Was ist antisemitisch an dem Flugblatt? 

Ambs: Antisemitismus benötigt nicht zwangsläufig das Wort Jude, um als solcher identifiziert zu werden. Das funktioniert oft auch über Chiffren und Bilder. Die Chiffren hier sind Vergnügungsviertel Auschwitz, Dachau, Gestapo-Keller. Hier stehen sozusagen "nur"  Nazi-Gewaltphantasien, die aber, so dargeboten, natürlich sowohl eine Verhöhnung der ermordeten Juden sind, als auch letztlich eine Verherrlichung der NS-Ideologie beinhalten, und deren zentrales Anliegen war ja die Vernichtung der Juden. Und natürlich macht so was Angst. Mangelnde Bildung kann man hier ausschließen, - das dokumentiert das Flugblatt ja quasi selbst, - es ist nur mangelnde Empathie, mangelnde Reflexion, mangelnder Anstand.

Ist das eine Jugendsünde von Aiwanger? Oder beobachten Sie da eine Kontinuität?

Ambs: Oh, ich finde es passt zu vielen seiner Äußerungen der letzten Jahre. Deswegen würde ich ihm eine Entschuldigung, die es ja bisher auch nicht gegeben hat, ohnehin nicht abnehmen. Ich erinnere mich noch daran, wie er 2012 mit Beatrix von Storch den Euro-Rettungsschirm stoppen wollte und dabei ausgerechnet der neurechten "Jungen Freiheit" ein Interview gab und die Kanzlerin Angela Merkel als "altes Schlachtross" bezeichnete. Derlei zieht sich durch die letzten Jahre. Die pauschale Migrantenschelte nach den Ausschreitungen zu Silvester oder auch in den letzten Monaten hat er immer wieder Dinge von sich gegeben, die stark an neurechte Verschwörungstheorien erinnern. So hat er beispielsweise bei Lanz behauptet, Deutschland sei nur formal eine Demokratie, dominiert von linken Eliten und er hat dazu aufgefordert, sich die Demokratie zurück zu holen... - das ist im Grunde Antisemitismus in Neusprech. Er hat gelernt, dass man Nazis nicht mehr gut finden kann, aber inhaltlich sehe ich da doch deutliche Kontinuitäten. 

Autorin Ramona Ambs vermisst in der Verteidigung Aiwangers die Empathie mit den Holocaustopfern.

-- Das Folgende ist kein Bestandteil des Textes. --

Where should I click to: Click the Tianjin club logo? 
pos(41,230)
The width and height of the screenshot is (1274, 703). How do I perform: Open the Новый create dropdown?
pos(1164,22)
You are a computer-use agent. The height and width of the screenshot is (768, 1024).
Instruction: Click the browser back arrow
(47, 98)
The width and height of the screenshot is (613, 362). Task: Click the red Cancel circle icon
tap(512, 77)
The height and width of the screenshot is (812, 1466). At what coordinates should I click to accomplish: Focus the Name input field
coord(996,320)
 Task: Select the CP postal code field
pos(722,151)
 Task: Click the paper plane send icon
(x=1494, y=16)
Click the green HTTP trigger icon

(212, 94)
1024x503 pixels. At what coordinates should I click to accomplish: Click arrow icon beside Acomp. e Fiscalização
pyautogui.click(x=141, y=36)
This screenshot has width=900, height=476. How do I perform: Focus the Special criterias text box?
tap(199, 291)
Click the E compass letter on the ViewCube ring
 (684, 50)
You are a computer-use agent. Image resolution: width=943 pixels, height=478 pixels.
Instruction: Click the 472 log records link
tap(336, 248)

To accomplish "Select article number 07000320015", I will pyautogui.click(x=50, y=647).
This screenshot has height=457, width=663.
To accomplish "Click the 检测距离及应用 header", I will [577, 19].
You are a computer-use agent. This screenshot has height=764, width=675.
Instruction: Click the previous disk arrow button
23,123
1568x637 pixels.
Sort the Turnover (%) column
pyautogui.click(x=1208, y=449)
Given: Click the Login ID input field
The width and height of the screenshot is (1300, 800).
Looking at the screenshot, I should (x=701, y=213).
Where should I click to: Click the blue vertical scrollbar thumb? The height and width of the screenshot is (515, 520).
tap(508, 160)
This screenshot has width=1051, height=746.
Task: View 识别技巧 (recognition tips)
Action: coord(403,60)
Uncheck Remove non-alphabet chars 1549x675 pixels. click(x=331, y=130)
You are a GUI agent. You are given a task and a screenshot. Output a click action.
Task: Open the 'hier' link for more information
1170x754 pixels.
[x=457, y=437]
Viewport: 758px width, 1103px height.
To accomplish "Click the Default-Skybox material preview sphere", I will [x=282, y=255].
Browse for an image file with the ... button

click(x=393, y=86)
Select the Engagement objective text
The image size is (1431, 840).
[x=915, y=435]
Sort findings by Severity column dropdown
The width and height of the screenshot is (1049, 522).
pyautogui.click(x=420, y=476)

Wie kann jemand Verantwortung übernehmen? 
 
Ambs: Was mich in all diesen Debatten  immer wieder deprimiert, ist die vorhersehbare Komposition der Abläufe. Ähnlich einer Sinfonie. Der linke Antisemitismus wird erst in einer konservativen Zeitung angeprangert und publiziert, der rechte Antisemitismus hingegen von eher linken Blättern. Die jeweils andere Seite springt dem jeweils Beschuldigten erstmal bei, relativiert, was das Zeugs hält und unterstellt den Aufklärern eine Kampagne. Das ist die Tonika. Im zweiten Akt dann trudeln die Restinformationen und Erklärungen ein. Im dritten Teil wird dann um einen Rücktritt rumgetänzelt ... ein Scherzo oder Menuett. Und am Ende steht das schnelle Finale in der Grundtonart. Fertig ist die Sinfonie der Antisemitismusdebatte. 

Was wünschen Sie sich?

Ambs: Was nie passiert: dass sich Beschuldigte - und es ist wirklich egal, welche politische Couleur sie tragen - mal selbstkritisch hinstellen und sagen: Ja, da hab ich wirklich Mist gebaut. Es tut mir aufrichtig leid. Ich habe es aus dieser oder jener Motivation heraus getan, etc... Und da dies nie passiert, wird auch nie über den Antisemitismus oder die Menschenfeindlichkeit selbst gesprochen, sondern es findet das statt, was die Forschung als "sekundären Antisemitismus" bezeichnet: Schuldabwehr, Relativierungen, Täter-Opfer-Umkehr... am Ende steht meist ein Rücktritt, ein Abbau von Kunstwerken oder eben auch nicht. Als sei es damit wieder gut und erledigt. Aber darüber geredet, warum das immer wieder passiert und was das mit uns allen macht, das findet nicht statt. Denn dafür müsste ja jeder bei sich selbst anfangen... aber dafür ist man insgesamt zu mutlos.